# How much work is required to lift the load of the way up the shaft if a cable that weighs kg/meter is lifting a load of 150 kg that is initially at the bottom of a 50 meter shaft?

Mar 13, 2015

Since you provided no number, let's say the cable is 2 kg/m. You can fill in your own number in the second equation below.

There are two portions to this:

Lifting the weight:
Force needed is $m \cdot g$ (Newton) and $1 J = 1 N m$ so the work is:
${W}_{w} = m \cdot g \cdot h = 150 \cdot 9.8 \cdot 50 = 73500 J = 73.5 k J$

Lifting the cable:
While lifting the cable, less and less has to be lifted, so the force needed to do this diminishes.
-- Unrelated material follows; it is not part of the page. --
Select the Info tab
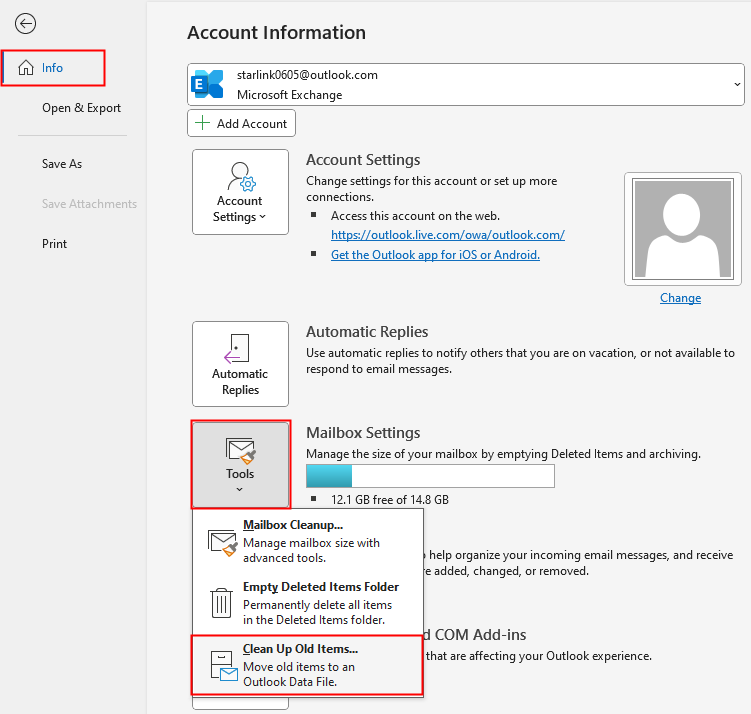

If we call the current length of the cable $x$, then the force needed:
$F \left(x\right) = 2. x \cdot g = 19.6 x$ (Newton)

What we now need is the integral over $F \left(x\right)$ between $x = 50 \mathmr{and} x = 0$

${W}_{c} = {\int}_{50}^{0} F \left(x\right) \cdot \mathrm{dx} = {\int}_{50}^{0} 19.6 x \cdot \mathrm{dx} =$

${W}_{c} = {|}_{50}^{0} 9.8 {x}^{2} = 24500 J = 24.5 k J$ (!)

Answer : Total Work= ${W}_{w} + {W}_{c} = 73.5 + 24.5 = 98 k J$

(!) For the calculus-purists: Yes, I embezzled a $-$sign there.
I should have made $x =$ the way up from the bottom of the shaft, but that would make the equations more difficult to grasp. And we all know that Work in this case is positive.